### Document passage
==================================================

The costs of war extend beyond the obvious — from the mental impact on veterans to the loss of jobs, the costs are far reaching. Two papers recently released through the Costs of War Project, started four years ago by the Watson Institute for International Studies, contribute additional information about these costs, one through a human lens and the other through an economic one.
Costs of War was established to produce more research on the topic and increase awareness about all of the costs of war — both economic and human, said Catherine Lutz, professor of anthropology and international studies and co-director of the project.
“We decided that the project would work best as a combination of a research project and a public outreach project,” Lutz said. The initiative emphasizes “trying to make sure that there was some attention paid to the research results,” she added.
The first of the two new papers from Costs of War explores the human costs of war to soldiers, their families and their communities. The researchers, Jean Scandlyn, research associate professor of health and behavioral sciences and anthropology at the University of Colorado at Denver, and Sarah Hautzinger, professor of anthropology at Colorado College, conducted the majority of their research with families in Colorado.
The paper examines a range of issues surrounding post-traumatic stress disorder, arguing that there is too much reliance on the PTSD diagnosis as a way of explaining the problems soldiers face when they return home. The researchers claim that PTSD has become a stand-in for many types of problems, including reintegration issues that result from the gap between military and civilian ways of life. They argue this has shifted the focus away from these issues in favor of individual diagnoses of PTSD.
These often overlooked reintegration issues have become even more pressing in the post-9/11 era, Hautzinger said. The end of the draft and advent of an all-volunteer military in the United States, long wars with no clear exit strategy and multiple deployments for many soldiers are all contributing factors, she added.
Americans need to look broadly at reintegration issues, rather than focusing so narrowly on PTSD, Scandlyn said. There is also much more that can be done to help veterans, including doing more research on the best therapies for them and increasing access to these treatments, she added.
Other researchers in the field who were not involved with the project praised the researchers’ work. “It is a robust piece of scholarship and an exemplary piece of medical anthropology,” said Monica Schoch-Spana, senior associate with the UPMC Center for Health Security and associate professor in the University of Pittsburgh School of Medicine Division of Infectious Diseases, who was not involved in the study. “They as anthropologists are taking a very holistic appraisal of distress experienced by soldiers and soldiers’ families.”
“The authors’ rigorous combination of firsthand ethnographic accounts, quantitative social science data and critical cultural analysis provides the depth and subtlety that is essential to understanding these complex issues,” said Ken Macleish, assistant professor of medicine, health and society and of anthropology at Vanderbilt University, who was not involved in the study.
The second of the two papers explores the economic burdens of war. In the paper, Heidi Garrett-Peltier, assistant research professor at the University of Massachusetts Amherst’s Political Economy Research Institute, argues that military spending creates significantly fewer jobs than other kinds of government spending. She estimates that for every $1 billion the government spends on the military, 11,200 jobs are created, directly or indirectly. But the same $1 billion would create 16,800 jobs in the clean energy sector, 17,200 health care jobs or 26,700 education jobs, while $1 billion in tax cuts to individuals would create 15,100 jobs.

==================================================

### Given material
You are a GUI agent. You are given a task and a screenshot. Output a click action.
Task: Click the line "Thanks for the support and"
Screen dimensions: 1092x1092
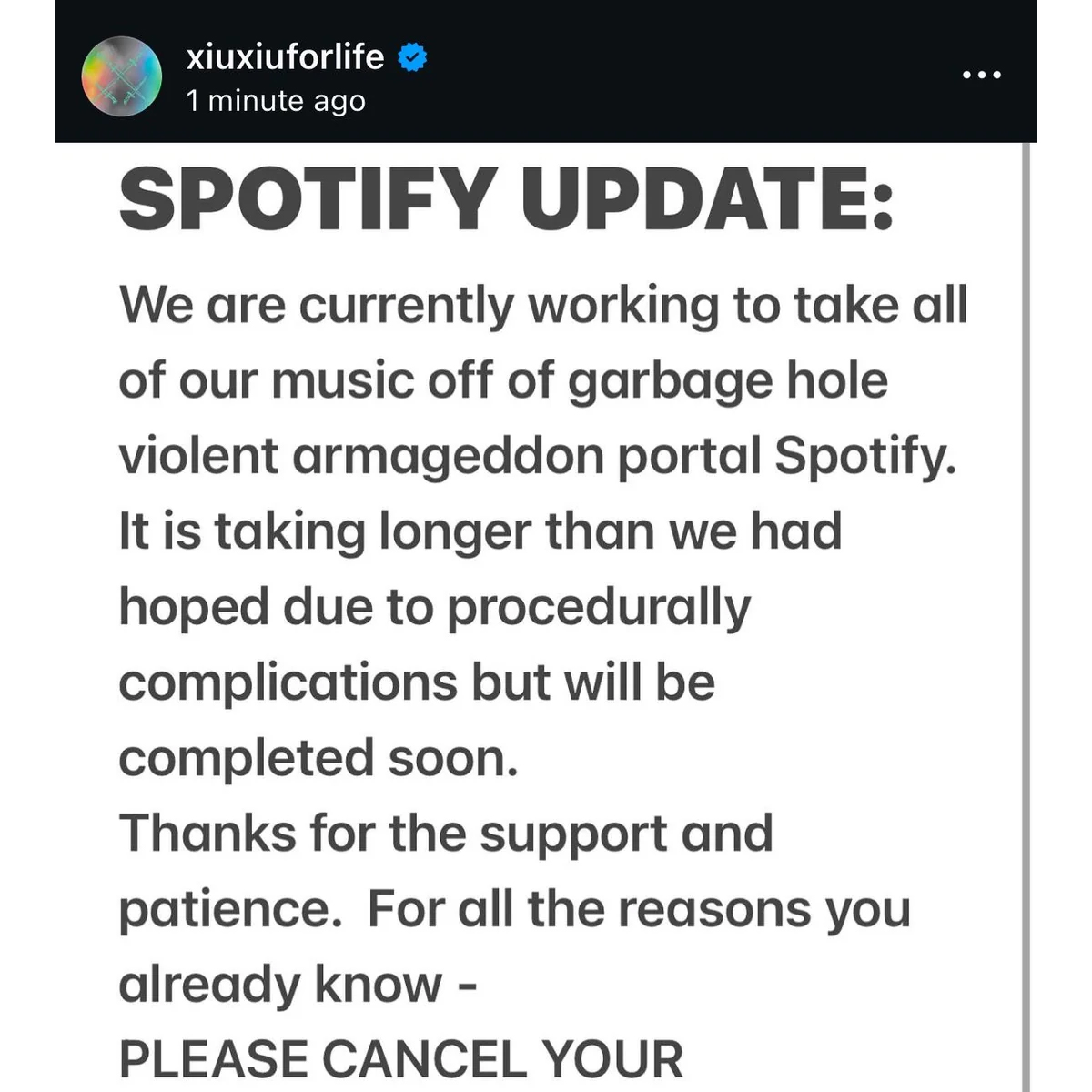[446, 833]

==================================================

### Exercise tasks
1/ In the costs-of-war article, where did Jean Scandlyn and Sarah Hautzinger conduct most of their research?
2/ Which kinds of spending does the costs-of-war article compare with military spending in terms of jobs created per $1 billion? List them all.
3/ Write the next part of the costs-of-war article, picking up after its final sentence.
The material was drawn from a different source than the costs-of-war article.

### Answer set
1/ With families in Colorado.

2/
- Clean energy
- Health care
- Education
- Tax cuts to individuals

3/
There is a common perception that war is good for the economy, and this idea is often used to justify war, Garrett-Peltier said, adding that the paper questions this assumption.
“The jobs argument is central to the political struggle over war,” said Miriam Pemberton, a research fellow at the Institute for Policy Studies, a Washington think tank, who was not involved in the study. This paper refutes the common argument that military spending is necessary for job creation, using “rigorous analysis showing that this form of spending is in fact a poorer job creator than a range of other alternative forms of public spending, or of tax cuts,” she added.
There are several reasons behind this dynamic, according to the paper. The military puts a large amount of money toward equipment and similar expenses compared to other fields like the education sector, which are left with more money to put toward salaries. The military also spends a lot of funds on overseas contractors, and soldiers spend more money abroad than other kinds of workers, weakening the benefits of military spending to the domestic economy. And military salaries are, on average, slightly higher than salaries in other industries, so fewer jobs can be created with a given amount of money.
Garrett-Peltier said she used an input-output model to arrive at this conclusion. The comprehensive economic model takes into account government spending, private industry, the connections between different economic sectors and other factors to create a “snapshot of the economy.”
This sort of model “is the respected methodology for estimating job impacts,” Pemberton said.
Though these results may be surprising to the general public, Garrett-Peltier has been doing research on this topic for several years and said she has consistently found the same results. “We update the numbers every couple of years, and the findings are always the same. I guess the surprising thing is how little these findings change.”
But it has been difficult to get policy makers to pay attention to these results because the loudest and most united voices are those who want to prevent cuts to military spending, Garrett-Peltier said.